Swanee Hunt says that women worldwide have taken courageous and extraordinary steps to end violent conflict, and she should know. The former US ambassador to Austria helped forge peace in nearby Bosnia in 1994. She hosted negotiations among sparring factions, stocked shelves at the demolished Sarajevo-based National Library, and even replanted trees in the decimated countryside. Because of her work, Hunt was named the "Woman of Peace" by the Rome-based Together for Peace Foundation. On February 14, Hunt, who now teaches at Harvard and serves as director of the Kennedy School’s Women and Public Policy Program, will lecture on the crucial, but unnoticed, role that women have played in troubled spots around the globe.

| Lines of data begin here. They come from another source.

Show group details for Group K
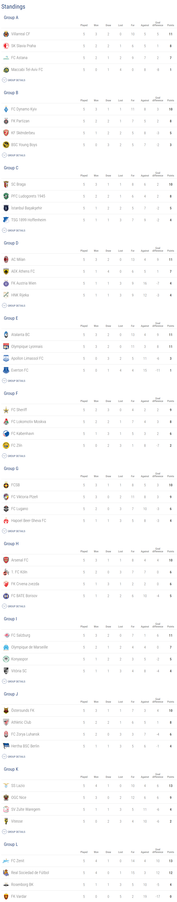Image resolution: width=177 pixels, height=902 pixels. pyautogui.click(x=14, y=832)
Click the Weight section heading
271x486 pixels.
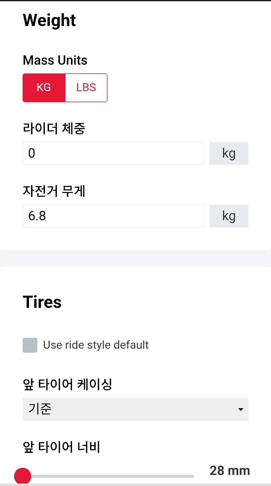[x=49, y=20]
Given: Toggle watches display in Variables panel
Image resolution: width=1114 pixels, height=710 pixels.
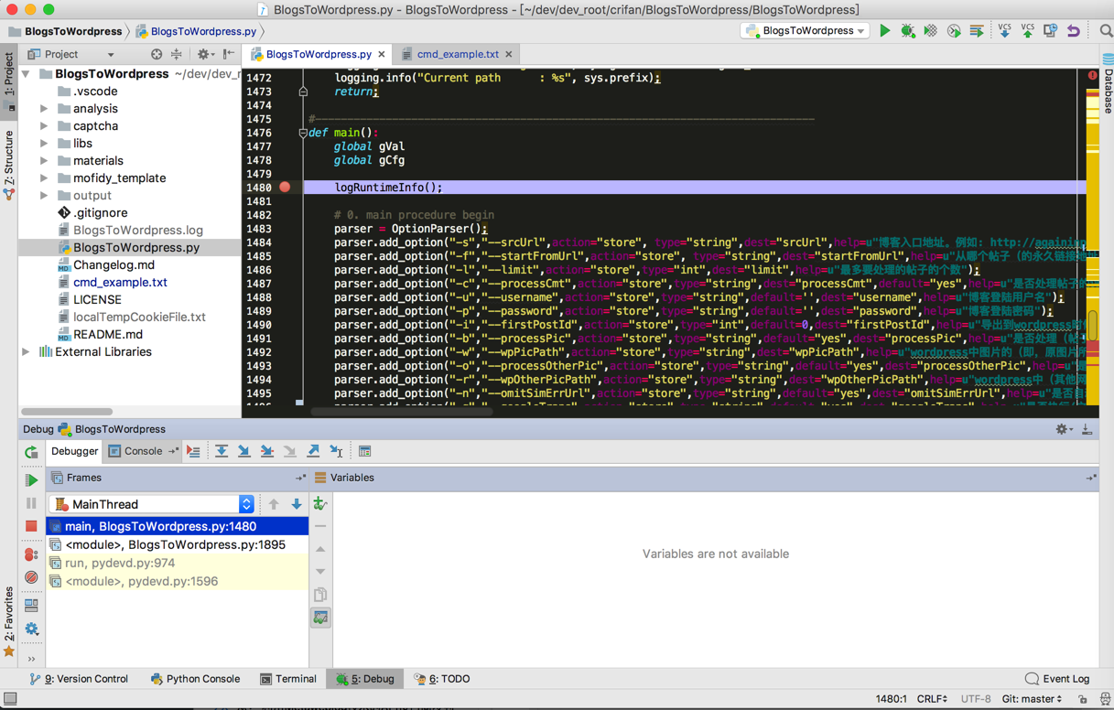Looking at the screenshot, I should pos(320,619).
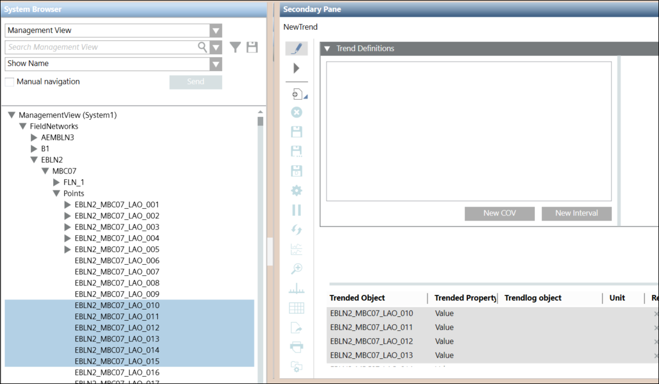Expand the AEMBLN3 tree node

coord(34,138)
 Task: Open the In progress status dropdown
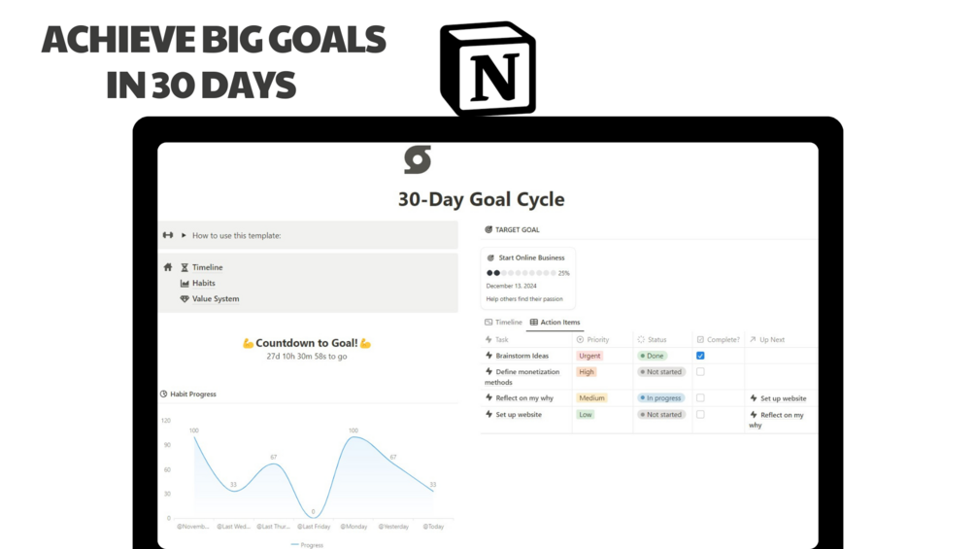pos(661,397)
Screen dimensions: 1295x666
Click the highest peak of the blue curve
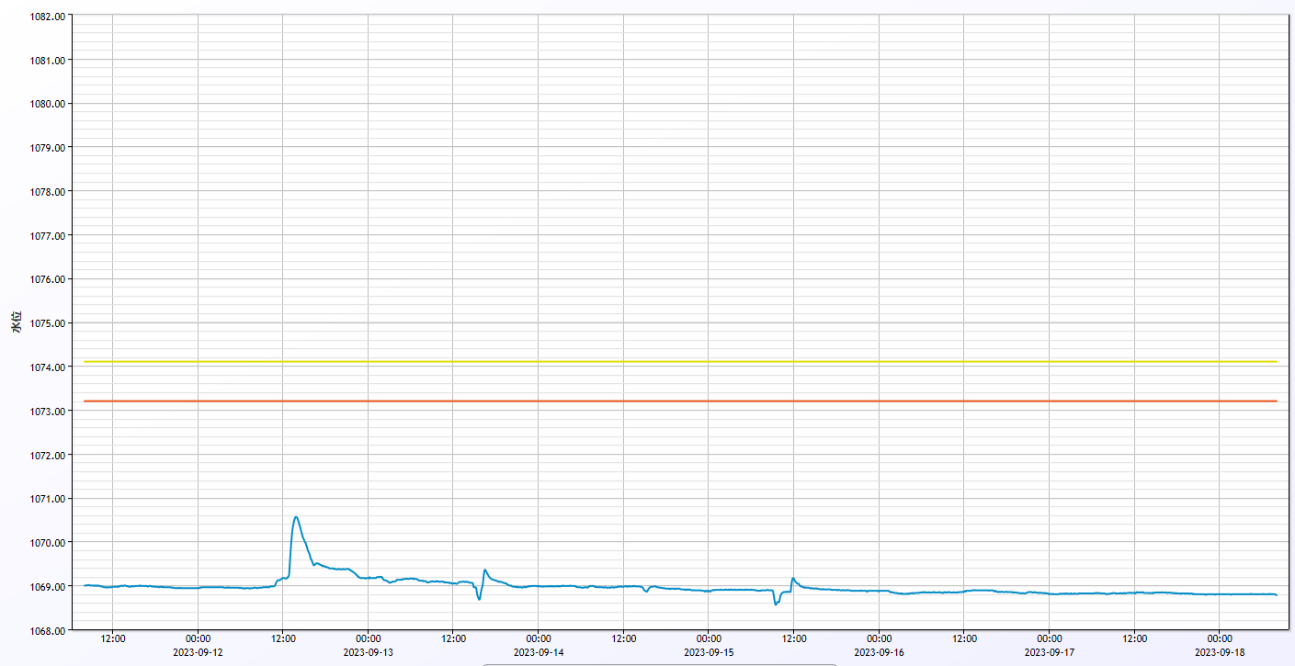pos(295,517)
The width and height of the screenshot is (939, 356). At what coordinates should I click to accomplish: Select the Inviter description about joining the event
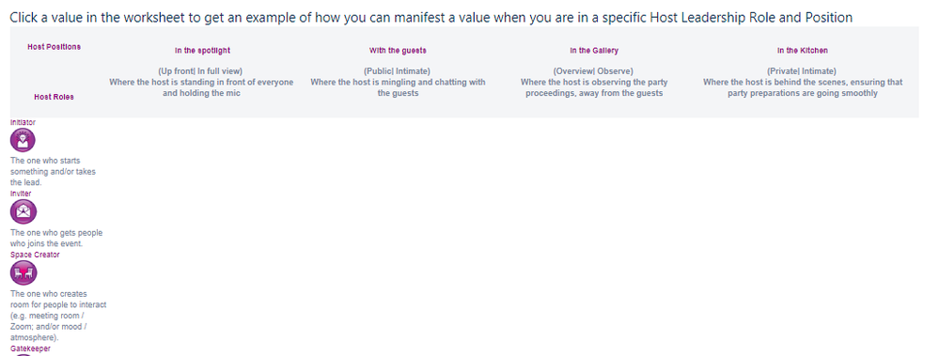point(56,239)
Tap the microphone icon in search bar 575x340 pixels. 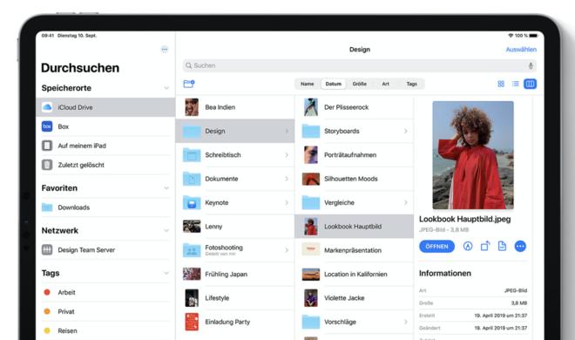[x=531, y=65]

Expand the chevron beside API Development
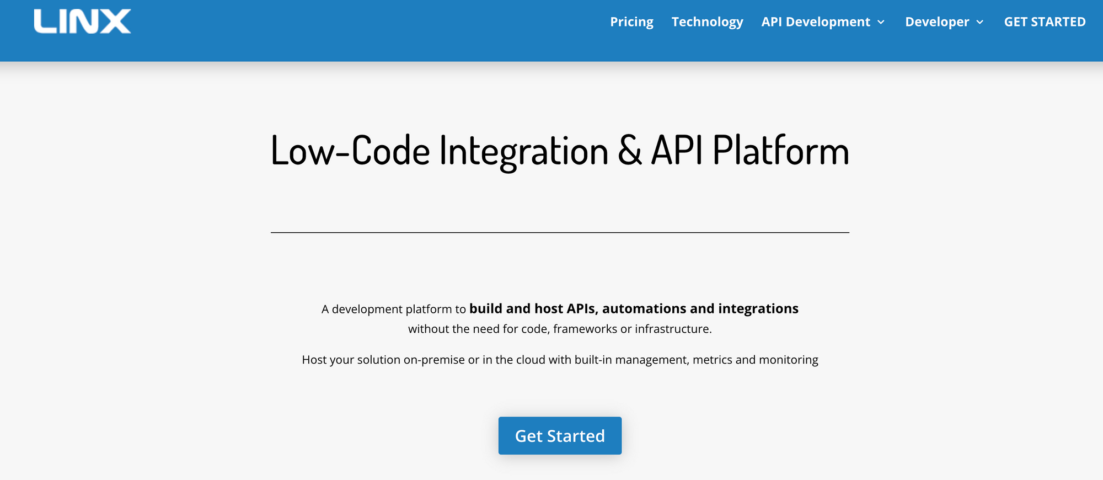point(881,22)
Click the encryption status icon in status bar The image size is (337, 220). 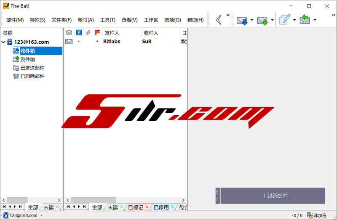tap(310, 215)
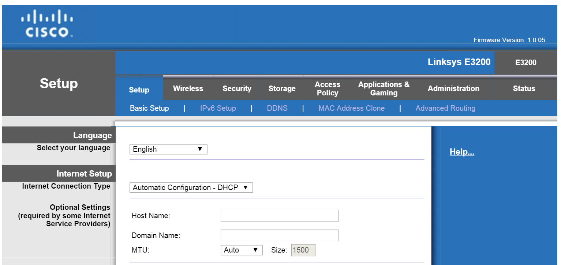Open the IPv6 Setup page
This screenshot has height=265, width=561.
tap(218, 108)
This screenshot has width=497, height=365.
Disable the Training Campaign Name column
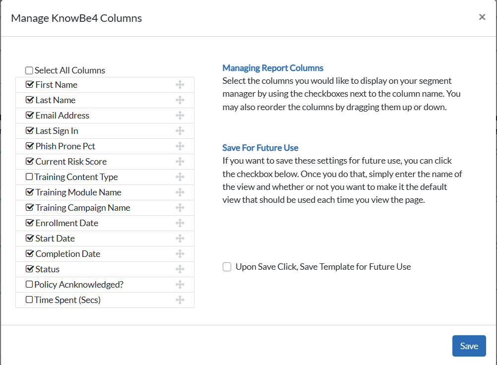[29, 207]
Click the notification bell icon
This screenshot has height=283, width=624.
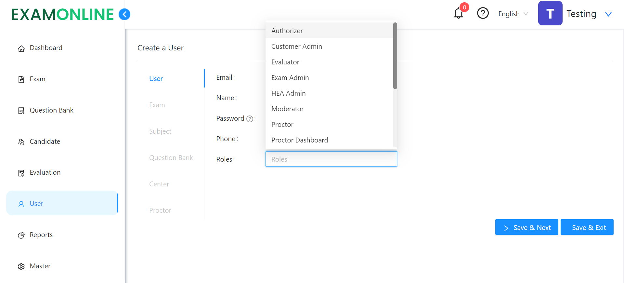click(459, 14)
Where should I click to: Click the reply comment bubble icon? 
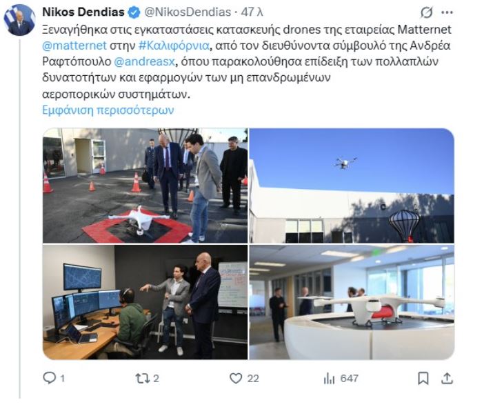(50, 378)
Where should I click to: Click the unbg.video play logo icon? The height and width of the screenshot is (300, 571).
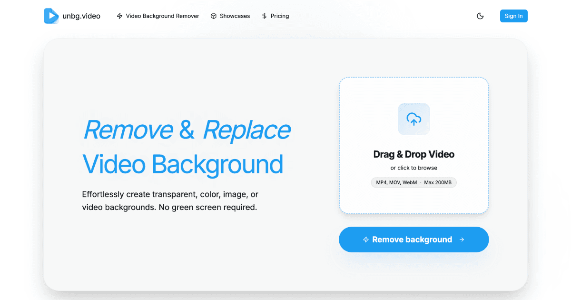tap(51, 16)
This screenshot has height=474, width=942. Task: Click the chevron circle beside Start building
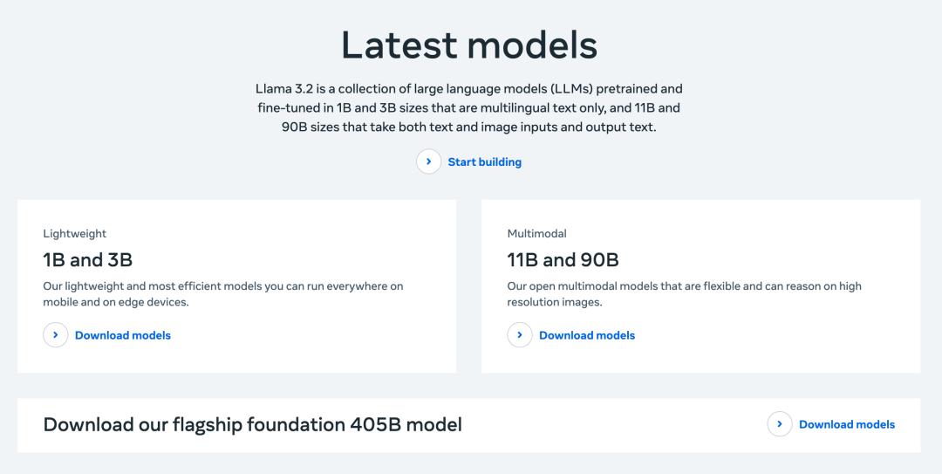pyautogui.click(x=428, y=161)

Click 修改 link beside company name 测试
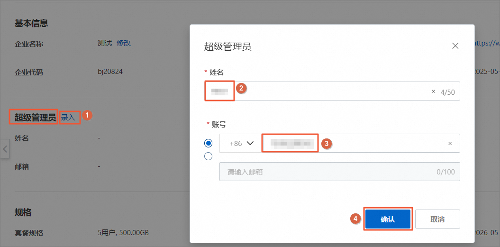124,43
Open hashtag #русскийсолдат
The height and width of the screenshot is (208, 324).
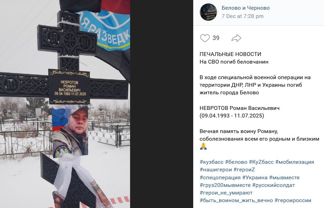pos(274,185)

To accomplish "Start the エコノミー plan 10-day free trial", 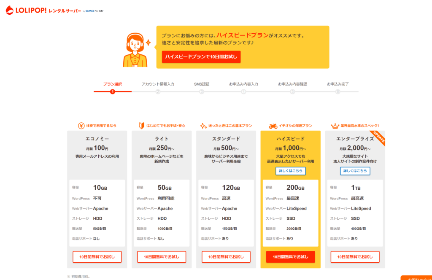I will [97, 257].
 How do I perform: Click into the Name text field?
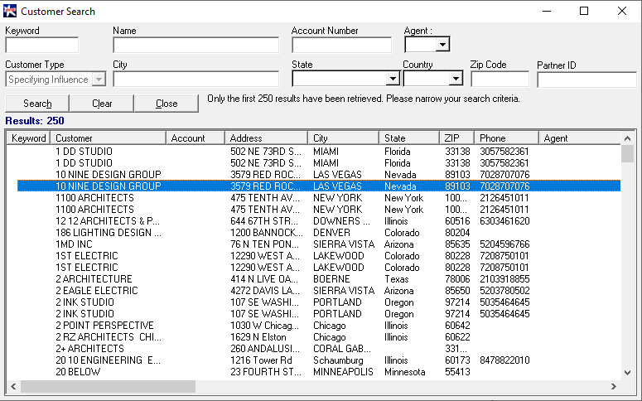tap(195, 45)
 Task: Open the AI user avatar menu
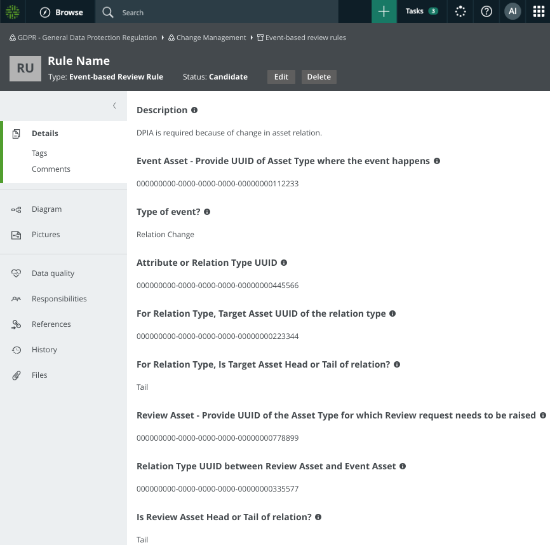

The Phoenix caught up with Hunt at Harvard’s Women Waging Peace, a project devoted to recognizing women’s contributions as "peace builders."

Q: Give us a preview of your February 14 lecture.

A: I’ll talk about the unusual role women play as peace builders. Women have been working as parliament members, grassroots organizers, investigative journalists, and mothers to encourage people in violent situations to rethink conflict. They’ve been doing it for centuries. The Aristophanes play Lysistrata describes how women in ancient Greece threatened to withhold sex from their husbands if they didn’t stop fighting.

Q: How have women historically been overlooked in matters of foreign policy?

A: Foreign policy is a club. Men have made the decisions and have invited those who look and think like them. It’s natural. In 1994, I hosted negotiations around the Bosnian conflict. Sixty people were sent to Vienna from different factions. Out of them, zero were women — even though Yugoslavia had a higher percentage of women PhDs than any European country. This isn’t about whether there are competent women. It’s about who’s inviting people to the table.

Q: What unique qualities do women bring to war-torn situations?

A: Women tend to be relational. They build connections, tell stories. They play this role in their communities. They also tend to be outside power structures. So they develop innovative ways in which to see a situation. Their second-class citizenship can work in their favor. We have a Palestinian woman who heard some Israeli soldiers shooting at an intersection. She ran up to them, stuck her hand in their faces, and said, "Stop. Let these children cross." Now if she’d been a Palestinian man running up to these soldiers, she wouldn’t be around to tell the story.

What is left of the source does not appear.